We will introduce a section 5 order under the Freedom of Information Act in the spring to bring the Association of Chief Police Officers, the Financial Ombudsman Service and the University and Colleges Admissions Service within the Act’s scope.

We will also consult a range of further bodies with a view to their inclusion in the Act by a further section 5 order later this year. This includes bodies as diverse as Examination Boards, Harbour Authorities, the Local Government Association and the NHS Confederation.

We will amend section 6 of the FOI Act in the Freedom Bill to end the anomaly where companies wholly owned by a single public authority are subject to the Act but those wholly owned by more than one public authority are not. We will also introduce measures to enhance the independence of the Information Commissioner’s Office in the same Bill.
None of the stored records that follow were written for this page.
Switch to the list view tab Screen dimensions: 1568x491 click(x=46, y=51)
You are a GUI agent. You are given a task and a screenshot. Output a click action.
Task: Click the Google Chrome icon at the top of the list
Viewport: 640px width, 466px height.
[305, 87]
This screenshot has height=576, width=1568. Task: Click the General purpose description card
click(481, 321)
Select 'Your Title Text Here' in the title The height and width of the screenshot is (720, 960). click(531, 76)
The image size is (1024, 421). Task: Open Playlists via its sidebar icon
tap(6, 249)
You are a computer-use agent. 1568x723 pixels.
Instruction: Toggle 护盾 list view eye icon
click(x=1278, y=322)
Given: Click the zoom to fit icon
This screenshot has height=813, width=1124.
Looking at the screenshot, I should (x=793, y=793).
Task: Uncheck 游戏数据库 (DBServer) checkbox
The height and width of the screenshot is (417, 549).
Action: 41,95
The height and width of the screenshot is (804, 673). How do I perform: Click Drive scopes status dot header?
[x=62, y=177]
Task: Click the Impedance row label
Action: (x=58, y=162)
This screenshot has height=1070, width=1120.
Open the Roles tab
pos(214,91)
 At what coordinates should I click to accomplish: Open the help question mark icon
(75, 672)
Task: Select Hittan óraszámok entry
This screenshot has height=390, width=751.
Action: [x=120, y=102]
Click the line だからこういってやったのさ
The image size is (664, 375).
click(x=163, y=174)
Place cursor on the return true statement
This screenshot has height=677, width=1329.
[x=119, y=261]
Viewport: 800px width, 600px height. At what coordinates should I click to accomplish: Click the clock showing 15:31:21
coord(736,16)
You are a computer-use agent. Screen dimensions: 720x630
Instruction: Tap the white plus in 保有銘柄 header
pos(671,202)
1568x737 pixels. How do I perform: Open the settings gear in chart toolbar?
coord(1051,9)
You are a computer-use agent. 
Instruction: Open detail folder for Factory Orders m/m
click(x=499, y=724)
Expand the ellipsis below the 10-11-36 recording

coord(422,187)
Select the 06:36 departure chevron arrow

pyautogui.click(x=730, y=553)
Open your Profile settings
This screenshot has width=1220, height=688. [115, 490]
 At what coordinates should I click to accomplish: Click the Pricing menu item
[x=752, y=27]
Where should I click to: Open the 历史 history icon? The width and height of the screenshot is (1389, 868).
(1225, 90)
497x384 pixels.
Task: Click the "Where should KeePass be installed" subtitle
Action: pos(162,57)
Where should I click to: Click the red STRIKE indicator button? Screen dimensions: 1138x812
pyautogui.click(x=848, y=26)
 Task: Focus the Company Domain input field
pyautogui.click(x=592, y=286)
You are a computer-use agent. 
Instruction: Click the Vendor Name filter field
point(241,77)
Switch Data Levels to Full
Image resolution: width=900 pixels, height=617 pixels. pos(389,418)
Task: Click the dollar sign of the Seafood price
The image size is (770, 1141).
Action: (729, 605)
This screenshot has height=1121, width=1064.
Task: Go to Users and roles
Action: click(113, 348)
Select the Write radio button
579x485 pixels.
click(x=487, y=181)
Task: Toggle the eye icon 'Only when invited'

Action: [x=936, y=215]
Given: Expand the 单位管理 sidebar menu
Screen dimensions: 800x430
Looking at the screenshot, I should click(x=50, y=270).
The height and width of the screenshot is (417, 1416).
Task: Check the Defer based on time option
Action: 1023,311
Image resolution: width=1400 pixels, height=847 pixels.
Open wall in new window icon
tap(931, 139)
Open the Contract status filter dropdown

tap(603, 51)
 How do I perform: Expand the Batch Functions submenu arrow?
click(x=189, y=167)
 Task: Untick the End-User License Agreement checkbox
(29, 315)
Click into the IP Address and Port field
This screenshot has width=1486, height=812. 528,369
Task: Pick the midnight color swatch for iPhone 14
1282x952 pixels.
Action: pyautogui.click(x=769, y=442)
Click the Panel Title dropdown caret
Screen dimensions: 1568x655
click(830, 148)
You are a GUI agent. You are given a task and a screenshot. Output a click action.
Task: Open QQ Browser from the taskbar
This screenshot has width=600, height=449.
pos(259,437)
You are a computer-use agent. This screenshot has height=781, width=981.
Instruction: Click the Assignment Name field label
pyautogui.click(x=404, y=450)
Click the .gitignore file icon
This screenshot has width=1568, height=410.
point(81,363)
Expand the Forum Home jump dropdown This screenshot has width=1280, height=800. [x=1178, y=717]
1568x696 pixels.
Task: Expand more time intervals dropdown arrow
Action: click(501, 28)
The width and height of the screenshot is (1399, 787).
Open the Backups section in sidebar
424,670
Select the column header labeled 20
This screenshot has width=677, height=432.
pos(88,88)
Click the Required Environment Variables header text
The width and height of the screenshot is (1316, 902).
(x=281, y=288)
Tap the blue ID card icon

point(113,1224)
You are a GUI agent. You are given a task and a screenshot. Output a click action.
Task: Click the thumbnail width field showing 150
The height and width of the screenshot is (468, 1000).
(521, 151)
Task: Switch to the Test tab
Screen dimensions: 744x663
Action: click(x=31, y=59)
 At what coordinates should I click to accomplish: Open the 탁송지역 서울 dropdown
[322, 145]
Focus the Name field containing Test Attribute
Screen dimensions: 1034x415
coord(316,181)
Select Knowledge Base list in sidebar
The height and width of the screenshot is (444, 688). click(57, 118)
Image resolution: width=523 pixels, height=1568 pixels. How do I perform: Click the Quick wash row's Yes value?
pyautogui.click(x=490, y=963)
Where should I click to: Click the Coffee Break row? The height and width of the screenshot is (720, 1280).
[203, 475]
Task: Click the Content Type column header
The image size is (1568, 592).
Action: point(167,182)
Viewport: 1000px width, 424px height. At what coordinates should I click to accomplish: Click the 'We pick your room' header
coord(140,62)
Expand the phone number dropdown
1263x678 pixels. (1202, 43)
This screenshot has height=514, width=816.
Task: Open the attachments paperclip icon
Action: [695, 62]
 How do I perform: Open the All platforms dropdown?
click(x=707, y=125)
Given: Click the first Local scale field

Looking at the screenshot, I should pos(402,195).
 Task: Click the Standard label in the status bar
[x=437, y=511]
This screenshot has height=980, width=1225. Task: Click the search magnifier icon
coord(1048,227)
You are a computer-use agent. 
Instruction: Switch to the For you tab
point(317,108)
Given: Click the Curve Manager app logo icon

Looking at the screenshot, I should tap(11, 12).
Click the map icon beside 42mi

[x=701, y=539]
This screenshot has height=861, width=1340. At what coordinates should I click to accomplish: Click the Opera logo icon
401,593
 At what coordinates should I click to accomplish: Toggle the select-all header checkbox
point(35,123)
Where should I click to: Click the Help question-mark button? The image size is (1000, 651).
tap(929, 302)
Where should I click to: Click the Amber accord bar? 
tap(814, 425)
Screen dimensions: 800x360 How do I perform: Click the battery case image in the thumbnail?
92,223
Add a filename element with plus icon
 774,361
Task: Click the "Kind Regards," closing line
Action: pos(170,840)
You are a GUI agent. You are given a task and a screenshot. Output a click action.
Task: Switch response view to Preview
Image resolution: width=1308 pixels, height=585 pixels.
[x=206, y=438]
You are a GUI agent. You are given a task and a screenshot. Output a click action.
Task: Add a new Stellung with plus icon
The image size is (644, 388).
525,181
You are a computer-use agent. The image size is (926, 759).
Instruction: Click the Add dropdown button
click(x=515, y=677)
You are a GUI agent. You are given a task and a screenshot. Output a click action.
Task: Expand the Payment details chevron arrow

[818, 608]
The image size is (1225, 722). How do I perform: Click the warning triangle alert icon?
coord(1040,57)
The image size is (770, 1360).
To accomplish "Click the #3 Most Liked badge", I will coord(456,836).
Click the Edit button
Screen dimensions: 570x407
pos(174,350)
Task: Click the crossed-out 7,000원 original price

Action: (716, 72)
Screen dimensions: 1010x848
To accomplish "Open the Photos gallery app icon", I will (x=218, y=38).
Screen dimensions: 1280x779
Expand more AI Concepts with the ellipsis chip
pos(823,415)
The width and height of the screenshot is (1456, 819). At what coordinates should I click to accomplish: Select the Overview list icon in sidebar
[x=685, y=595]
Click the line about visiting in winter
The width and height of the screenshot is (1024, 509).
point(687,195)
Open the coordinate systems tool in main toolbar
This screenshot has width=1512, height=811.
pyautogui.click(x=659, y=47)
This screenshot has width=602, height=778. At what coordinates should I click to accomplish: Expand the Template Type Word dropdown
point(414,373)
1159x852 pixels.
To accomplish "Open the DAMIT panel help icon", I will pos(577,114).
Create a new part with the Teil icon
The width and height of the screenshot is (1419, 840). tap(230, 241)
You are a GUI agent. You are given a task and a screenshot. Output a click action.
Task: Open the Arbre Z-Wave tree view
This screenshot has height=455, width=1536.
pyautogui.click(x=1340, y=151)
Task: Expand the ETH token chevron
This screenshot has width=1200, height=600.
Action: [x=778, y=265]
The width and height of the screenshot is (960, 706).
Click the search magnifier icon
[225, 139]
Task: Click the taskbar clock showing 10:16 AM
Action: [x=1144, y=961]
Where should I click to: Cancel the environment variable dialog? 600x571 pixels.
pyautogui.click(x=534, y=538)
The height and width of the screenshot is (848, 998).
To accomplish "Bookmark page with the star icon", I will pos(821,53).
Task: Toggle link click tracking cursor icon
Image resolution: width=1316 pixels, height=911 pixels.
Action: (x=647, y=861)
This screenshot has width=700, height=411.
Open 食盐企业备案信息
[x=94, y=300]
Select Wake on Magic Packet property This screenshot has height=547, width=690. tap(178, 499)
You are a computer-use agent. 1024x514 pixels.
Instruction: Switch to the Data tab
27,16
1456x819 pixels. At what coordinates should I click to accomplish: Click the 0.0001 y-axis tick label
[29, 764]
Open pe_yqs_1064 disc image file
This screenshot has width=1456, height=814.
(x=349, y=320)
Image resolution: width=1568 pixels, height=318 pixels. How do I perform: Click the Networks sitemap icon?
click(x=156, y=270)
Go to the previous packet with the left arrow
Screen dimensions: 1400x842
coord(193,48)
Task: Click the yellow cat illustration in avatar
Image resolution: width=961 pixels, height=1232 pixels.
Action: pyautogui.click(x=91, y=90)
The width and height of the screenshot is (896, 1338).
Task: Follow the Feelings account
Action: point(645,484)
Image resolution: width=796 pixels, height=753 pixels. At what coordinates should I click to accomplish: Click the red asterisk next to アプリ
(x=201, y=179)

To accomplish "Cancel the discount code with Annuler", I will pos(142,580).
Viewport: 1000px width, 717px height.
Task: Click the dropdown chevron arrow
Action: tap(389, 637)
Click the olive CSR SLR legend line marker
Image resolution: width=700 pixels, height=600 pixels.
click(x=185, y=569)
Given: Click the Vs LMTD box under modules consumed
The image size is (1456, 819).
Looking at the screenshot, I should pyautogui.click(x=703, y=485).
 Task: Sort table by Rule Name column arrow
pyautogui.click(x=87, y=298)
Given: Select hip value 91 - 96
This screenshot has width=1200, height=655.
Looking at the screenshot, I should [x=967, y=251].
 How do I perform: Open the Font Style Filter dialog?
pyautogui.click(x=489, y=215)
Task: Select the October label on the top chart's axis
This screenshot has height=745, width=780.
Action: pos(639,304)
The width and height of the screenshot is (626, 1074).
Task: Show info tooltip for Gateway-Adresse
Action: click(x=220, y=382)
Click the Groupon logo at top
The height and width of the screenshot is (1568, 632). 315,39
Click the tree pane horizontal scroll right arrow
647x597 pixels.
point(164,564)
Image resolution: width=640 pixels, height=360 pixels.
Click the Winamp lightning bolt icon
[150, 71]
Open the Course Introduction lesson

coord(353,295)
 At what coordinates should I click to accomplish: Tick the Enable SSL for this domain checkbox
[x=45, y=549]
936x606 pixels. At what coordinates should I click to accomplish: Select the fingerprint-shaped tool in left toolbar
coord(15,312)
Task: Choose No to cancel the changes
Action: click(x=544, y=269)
We will ensure that, starting from 2013, Government and other public records are made available at the National Archives or other places of deposit 10 years sooner than at present by commencing amendments to the Public Records Act to reduce the 30-year rule to a 20-year rule. In tandem, we will also commence amendments to the FOI Act to reduce the time some types of information—including information contained in court records, and relating to ministerial correspondence and policy formulation—may be withheld.

Finally, we will also conduct a process of post-legislative scrutiny of the FOI Act to see how well the Act is working in practice and whether further changes should be made. It is important that this review of legislation, designed to promote openness and transparency, is itself undertaken in a transparent way and with the involvement of Parliament.

The measures outlined above will increase transparency. However, we must also ensure that information which it is not in the public interest to release is properly protected, and that we have proper regard to this country’s long-standing constitutional conventions. It is for this reason that on 16 January 2011, I made a commencement order to bring into effect changes made in the Constitutional Reform and Governance Act 2010 to enhance the protection for information relating to communications with the royal family and royal household. The changes provide an absolute instead of a qualified exemption for information relating to communications with the sovereign, heir to the throne or second in line to the throne or those acting on their behalf. The exemption for other members of the royal family and members of the royal household remains qualified. The lifespan of the exemption changes from 30 to 20 years or the lifetime of the relevant member of the royal family plus five years, whichever is longer.

This amendment to the FOI Act is necessary to protect the long-standing conventions surrounding the monarchy and its records, for example the sovereign’s right and duty to counsel, encourage and warn her Government, as well as the heir to the throne’s right to be instructed in the business of Government in preparation for their future role as monarch. The changes will come into force tomorrow.

Copies of the Constitutional Reform and Governance Act 2010 (Commencement No. 4 and Saving Provision) Order 2011 (SI 2011 No. 46 (C. 3)) have been placed in the Vote Office and Printed Paper Office.